Yancey stands tall in the saddle, his Sauron-like eyes ceaselessly looking for the next adventure, the next defining moment in time. You could say that he likes extreme sports and back then, the extreme sport of choice was nationbuilding. To hear Cimarron tell it, the reason I’m sittin’ here in Oklahoma City was on account of Yancey and what he done.
He knows all the other nation builders. When he brings his family to the rough and tumble newly born town of Osage, his wife is scared stiff. He calms her. Marveling at the boomtown:
“Ah it’s a poser honey. All this in six weeks right up from the raw prairie.”
There’s a shot from the saloon and a proclamation: “Next time you come here, Chief, you go through the roof!”
“He shot him!” she cries!
[Humming cavalierly] "Esteban Miro, a half breed and a bad one." Yancey explains, "I didn’t think he had the brash. Must have some friends around town. Ah, but don’t you worry honey."

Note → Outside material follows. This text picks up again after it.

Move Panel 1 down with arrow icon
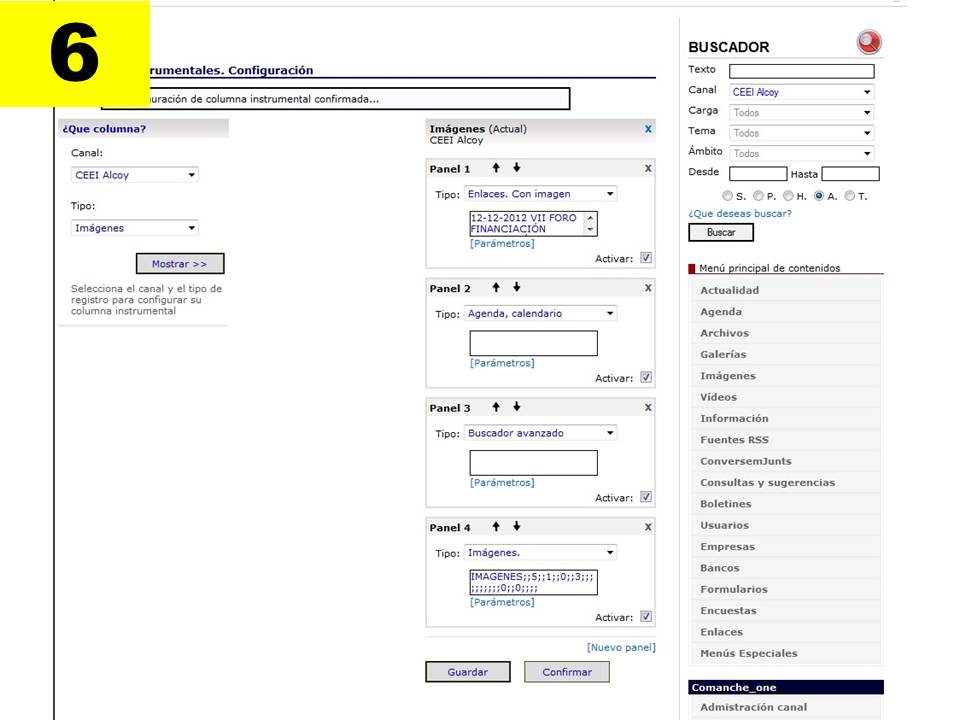(x=517, y=168)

"Oh, hey look, sugar, they’ve named the streets already."
A lot of folks complain that Richard Dix gave a poor performance, but I disagree. Is he overacting? Most certainly. Is he too flamboyant? Of course! Dix wears the character of Yance like William Shatner does Captain Kirk - robust, dramatic - and ultimately hilarious. He’s the most entertaining thing in the story. He’s a selfish ass in his quest for thrills. He rides his wife hard and puts her away wet. Right as she adjusts to their first move to Osage, he wants uproot his paper, the "Oklahoman Wigwam", and his family and move on to the next front. When she refuses, he skedaddles, first to the land run and then to the Spanish American War. Years later, he wanders back in time to screw up her affairs and stays long enough for a few hundred cups of coffee and then is off again to who knows what.
Cimarron won best picture in '31, but is far from the best picture of that year. There's a good dozen, at least, that have weathered much better over the years. Still, this picture is worth seeing for a few big land run shots and to glimpse its bizarro world of 1931 progressive politics. I'd be curious to hear Mr. Copeland's take on this picture.